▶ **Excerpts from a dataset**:
================================
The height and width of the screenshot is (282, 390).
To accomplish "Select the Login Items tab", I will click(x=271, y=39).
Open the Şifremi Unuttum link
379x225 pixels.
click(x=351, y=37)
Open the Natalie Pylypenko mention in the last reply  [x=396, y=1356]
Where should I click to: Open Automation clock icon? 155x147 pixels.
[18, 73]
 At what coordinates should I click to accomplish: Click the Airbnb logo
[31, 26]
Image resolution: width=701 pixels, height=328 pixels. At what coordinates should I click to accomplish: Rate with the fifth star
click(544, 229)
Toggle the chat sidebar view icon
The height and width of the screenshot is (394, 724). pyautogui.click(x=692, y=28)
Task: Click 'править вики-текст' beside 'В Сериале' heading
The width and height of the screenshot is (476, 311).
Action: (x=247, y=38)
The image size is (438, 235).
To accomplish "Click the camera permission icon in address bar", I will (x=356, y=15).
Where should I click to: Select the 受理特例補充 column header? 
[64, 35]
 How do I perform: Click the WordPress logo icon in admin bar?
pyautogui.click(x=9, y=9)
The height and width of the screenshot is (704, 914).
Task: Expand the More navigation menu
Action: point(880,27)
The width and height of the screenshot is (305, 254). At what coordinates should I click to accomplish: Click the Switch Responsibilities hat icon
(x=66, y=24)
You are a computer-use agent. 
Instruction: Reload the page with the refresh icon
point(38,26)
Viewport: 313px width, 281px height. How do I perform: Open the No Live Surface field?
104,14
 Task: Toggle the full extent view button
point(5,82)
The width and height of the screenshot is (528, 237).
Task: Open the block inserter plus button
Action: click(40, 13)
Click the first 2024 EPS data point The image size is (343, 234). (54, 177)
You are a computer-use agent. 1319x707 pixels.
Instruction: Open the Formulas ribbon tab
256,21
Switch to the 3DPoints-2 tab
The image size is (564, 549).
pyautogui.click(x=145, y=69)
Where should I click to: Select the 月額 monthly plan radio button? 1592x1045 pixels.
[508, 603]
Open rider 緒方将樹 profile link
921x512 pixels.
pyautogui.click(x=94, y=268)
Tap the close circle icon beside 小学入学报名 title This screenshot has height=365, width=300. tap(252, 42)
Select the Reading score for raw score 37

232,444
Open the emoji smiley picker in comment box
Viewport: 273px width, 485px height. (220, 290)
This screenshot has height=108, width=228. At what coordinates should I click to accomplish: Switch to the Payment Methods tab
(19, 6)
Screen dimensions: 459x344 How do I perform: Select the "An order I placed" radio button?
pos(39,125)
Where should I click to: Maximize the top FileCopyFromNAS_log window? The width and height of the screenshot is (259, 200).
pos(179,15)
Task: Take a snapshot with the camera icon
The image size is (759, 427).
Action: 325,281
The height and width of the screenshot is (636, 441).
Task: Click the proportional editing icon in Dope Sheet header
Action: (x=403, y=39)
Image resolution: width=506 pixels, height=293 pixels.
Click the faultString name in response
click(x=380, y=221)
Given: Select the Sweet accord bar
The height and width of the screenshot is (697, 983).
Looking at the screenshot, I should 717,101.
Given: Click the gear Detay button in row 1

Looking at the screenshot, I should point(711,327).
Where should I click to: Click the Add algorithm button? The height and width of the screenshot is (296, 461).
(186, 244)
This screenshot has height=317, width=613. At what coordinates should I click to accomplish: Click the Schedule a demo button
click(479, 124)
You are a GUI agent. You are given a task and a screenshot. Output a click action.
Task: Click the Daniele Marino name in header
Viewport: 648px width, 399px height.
================================
▶ **Your task**: Each line from the one with "Where should I click to: Click" through the end of the entries above must be set down exactly, both end lines included, and no other line may appear.

▶ **Expected output**:
Where should I click to: Click the Add algorithm button? The height and width of the screenshot is (296, 461).
(186, 244)
This screenshot has height=317, width=613. At what coordinates should I click to accomplish: Click the Schedule a demo button
click(479, 124)
You are a GUI agent. You are given a task and a screenshot. Output a click action.
Task: Click the Daniele Marino name in header
Viewport: 648px width, 399px height.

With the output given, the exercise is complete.